In this notebook we use the automatic differentiation cababilities of Tensorflow to reimplement an ML model that we already have seen: the Mine/Rock classification of sonar data.

In [1]:
import tensorflow as tf
import numpy as np


### Tensorflow: Variables, Tensors and Gradients

In this section we introduce some of the tools of tensorflow we will use later. 
As a simple example we consider the function $y=x^2$ and we start with $x=2.2$. Then we apply gradients to change the value of $x$ to move toward the minimal point of $y$. 
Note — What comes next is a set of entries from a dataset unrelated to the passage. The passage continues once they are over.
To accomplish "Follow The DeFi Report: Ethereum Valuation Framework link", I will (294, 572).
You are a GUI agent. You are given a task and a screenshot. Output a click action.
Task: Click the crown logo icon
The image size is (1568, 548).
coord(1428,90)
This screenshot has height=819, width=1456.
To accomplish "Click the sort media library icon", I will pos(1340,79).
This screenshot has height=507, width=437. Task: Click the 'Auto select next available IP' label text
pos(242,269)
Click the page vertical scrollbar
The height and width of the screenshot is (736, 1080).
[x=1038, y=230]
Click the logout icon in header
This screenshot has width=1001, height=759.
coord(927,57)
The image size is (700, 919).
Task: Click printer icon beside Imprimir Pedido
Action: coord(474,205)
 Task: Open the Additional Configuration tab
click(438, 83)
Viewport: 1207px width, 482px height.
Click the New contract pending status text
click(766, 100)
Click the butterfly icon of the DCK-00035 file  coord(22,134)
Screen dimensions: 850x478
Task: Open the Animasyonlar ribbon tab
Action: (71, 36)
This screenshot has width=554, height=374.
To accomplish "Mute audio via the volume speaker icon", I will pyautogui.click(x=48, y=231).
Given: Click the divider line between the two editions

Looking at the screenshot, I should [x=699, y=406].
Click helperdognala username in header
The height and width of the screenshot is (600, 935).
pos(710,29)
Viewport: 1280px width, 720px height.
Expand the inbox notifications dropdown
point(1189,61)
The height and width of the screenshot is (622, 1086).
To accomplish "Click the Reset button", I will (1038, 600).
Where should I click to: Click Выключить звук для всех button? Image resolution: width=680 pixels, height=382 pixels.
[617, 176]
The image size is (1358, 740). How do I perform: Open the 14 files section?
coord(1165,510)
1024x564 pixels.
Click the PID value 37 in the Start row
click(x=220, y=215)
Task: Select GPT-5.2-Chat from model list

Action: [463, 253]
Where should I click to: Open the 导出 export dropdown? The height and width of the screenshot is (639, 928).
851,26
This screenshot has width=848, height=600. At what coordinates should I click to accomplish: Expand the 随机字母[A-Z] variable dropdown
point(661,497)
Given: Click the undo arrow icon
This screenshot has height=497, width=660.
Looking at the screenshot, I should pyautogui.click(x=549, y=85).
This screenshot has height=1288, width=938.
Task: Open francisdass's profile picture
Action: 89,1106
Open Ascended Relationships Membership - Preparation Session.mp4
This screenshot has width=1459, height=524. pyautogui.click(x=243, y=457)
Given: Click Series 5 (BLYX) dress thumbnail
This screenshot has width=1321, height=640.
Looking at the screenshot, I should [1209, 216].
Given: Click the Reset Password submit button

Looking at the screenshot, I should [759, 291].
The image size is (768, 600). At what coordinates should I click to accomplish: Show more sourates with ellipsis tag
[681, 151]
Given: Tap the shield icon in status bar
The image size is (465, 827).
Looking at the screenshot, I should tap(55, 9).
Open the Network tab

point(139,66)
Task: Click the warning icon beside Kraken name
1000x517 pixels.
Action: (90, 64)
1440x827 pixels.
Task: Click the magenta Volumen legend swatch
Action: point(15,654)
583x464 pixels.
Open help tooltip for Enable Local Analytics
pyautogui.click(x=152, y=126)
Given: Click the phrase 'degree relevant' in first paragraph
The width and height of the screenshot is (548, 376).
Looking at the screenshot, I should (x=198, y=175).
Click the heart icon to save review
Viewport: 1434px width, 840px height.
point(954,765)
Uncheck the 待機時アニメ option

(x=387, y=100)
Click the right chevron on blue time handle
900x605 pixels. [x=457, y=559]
Tensorflow uses an object called __GradientTape__ to "record" the independent variables and the operations that depend on those variables.


In [2]:
x=tf.Variable(2.2,name='x')
with tf.GradientTape() as t:
  y=x**2
print("x and y")
print(x)
print(y)



x and y
<tf.Variable 'x:0' shape=() dtype=float32, numpy=2.2>
tf.Tensor(4.84, shape=(), dtype=float32)


#### Compute and apply gradient
__Note__ that the apply_gradient method takes a __list of pairs__ (gradient,variable) 

In [3]:
grad=t.gradient(y,x)
print("gradient")
print(grad)
## Recall the update rule of variables
## new value of x= old value of x - rate * gradient of y wrt x
print("expected new value of x is {:.2f}".format(x.numpy()-grad.numpy()*0.1))
opt=tf.optimizers.SGD(0.1)
opt.apply_gradients([(grad,x)])
print("new value of x")
print(x)


gradient
tf.Tensor(4.4, shape=(), dtype=float32)
expected new value of x is 1.76
new value of x
<tf.Variable 'x:0' shape=() dtype=float32, numpy=1.76>


#### Another example
Typically we would like to compute the gradient of a loss function with respect to multiple variables. Below we illustrate with $z=x^2+y$.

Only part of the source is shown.